London — The appetite for fintech investment by financial services firms looks set to continue over the next three years, despite concerns about Brexit, according to a report called The ABC of Fintech launched by international law firm Mayer Brown today.
In a survey of 70 UK-led financial services companies, 100% expect to purchase a product or commission work from a fintech company over the next three years. Recognising the need to expose themselves to expertise in new technologies and approaches, financial services firms cite increased cost saving, the delivery of new products and services, and customer services improvements as the top three benefits of collaborating with fintech in the Mayer Brown report.
"Larger financial services firms are having to get more flexible with their models. They have shown a willingness to invest in, or at least expose themselves to new types of business that they would not have considered even a few years ago," said Mark Prinsley, head of the Intellectual Property & IT group in London at Mayer Brown.
The survey reveals that collaboration between the two sectors has led to few outright acquisitions of fintech companies by financial services firms. Of the 50 UK-led fintech companies surveyed, more than half favoured acquisition by a financial services firm as their exit strategy, however two-thirds (67%) of financial services respondents stated that they are likely to make no fintech acquisitions in the next three years. This is in part due to the market but there are other contributory factors, such as cultural and system compatibility and regulatory issues.
"M&A levels generally are pretty low right now, which has certainly had a dampening effect on these particular markets — although activity levels are lifting, said Peter Dickinson, co-head of the global Business & Technology Sourcing group at Mayer Brown. "Large financial services firms are understandably risk adverse and will want to carry out detailed due diligence in relation to any fintech target company to make sure everything is in order — not just now, but historically."
Regulatory complexity was cited as the biggest barrier to fintech progress by financial services and fintech respondents alike, however there is a clear difference of opinion on what the ideal regulatory environment should look like.
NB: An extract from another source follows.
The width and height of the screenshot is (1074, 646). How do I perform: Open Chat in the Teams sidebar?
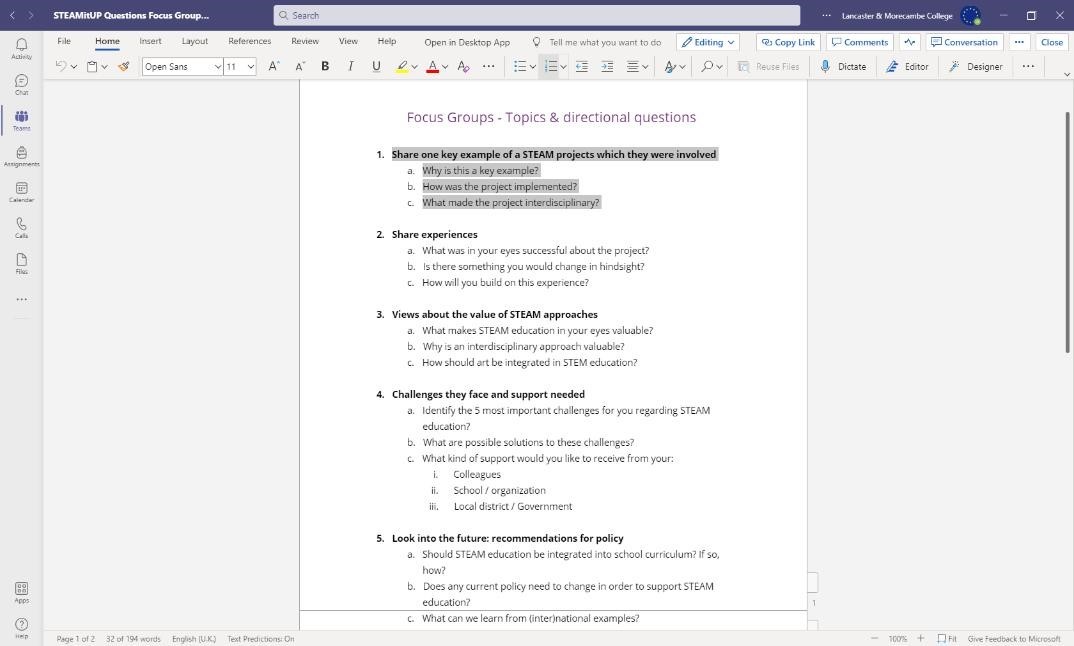[x=21, y=84]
Sixty percent of fintech companies preferred self-regulation and limited regulatory oversight, whilst more than 76% of financial services respondents opted for clear regulatory oversight with some self regulation.
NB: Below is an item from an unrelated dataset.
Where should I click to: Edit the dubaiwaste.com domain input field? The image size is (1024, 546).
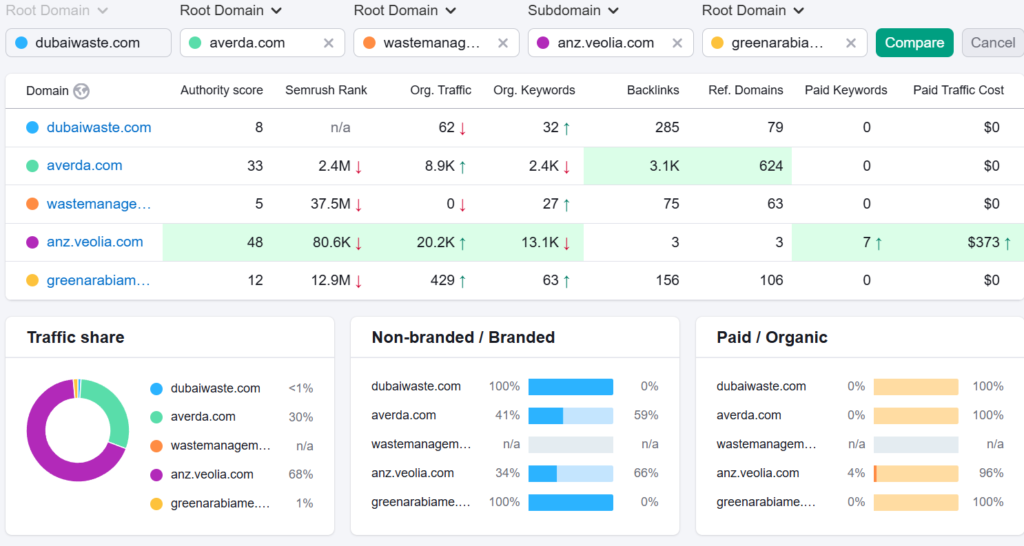(88, 43)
Guy Wilkes, a partner in the Financial Services Regulatory & Enforcement group in London at Mayer Brown, said: "Regulators say they're technology neutral, that the platform is not a factor, but it's undeniable that some regulations are not suited to some of the technology we're seeing emerge."
On top of concerns about the regulatory environment, there are signs of growing pessimism about the Brexit effect in the report, with 60% of financial services and 76% of fintech survey respondents believing this uncertainty will slow down the development of the fintech market. Despite the presence of this major issue of concern, all respondents were optimistic about the strength of opportunity for more integrated partnerships between traditional financial services companies and young fintech businesses.
Peter concluded: "For many large financial services firms, investing in a smaller fintech business is a relatively small financial commitment. The benefits of exposure to technologies that will drive down cost, boost customer engagement and open up new markets far outweigh potential downsides from various Brexit outcomes."
The ABC of Fintech forms part of Mayer Brown's focus on the digitisation of business called Lexicon of Next, which provides a focal point for businesses seeking to understand how their opportunities and risks are changing in a transformed business world.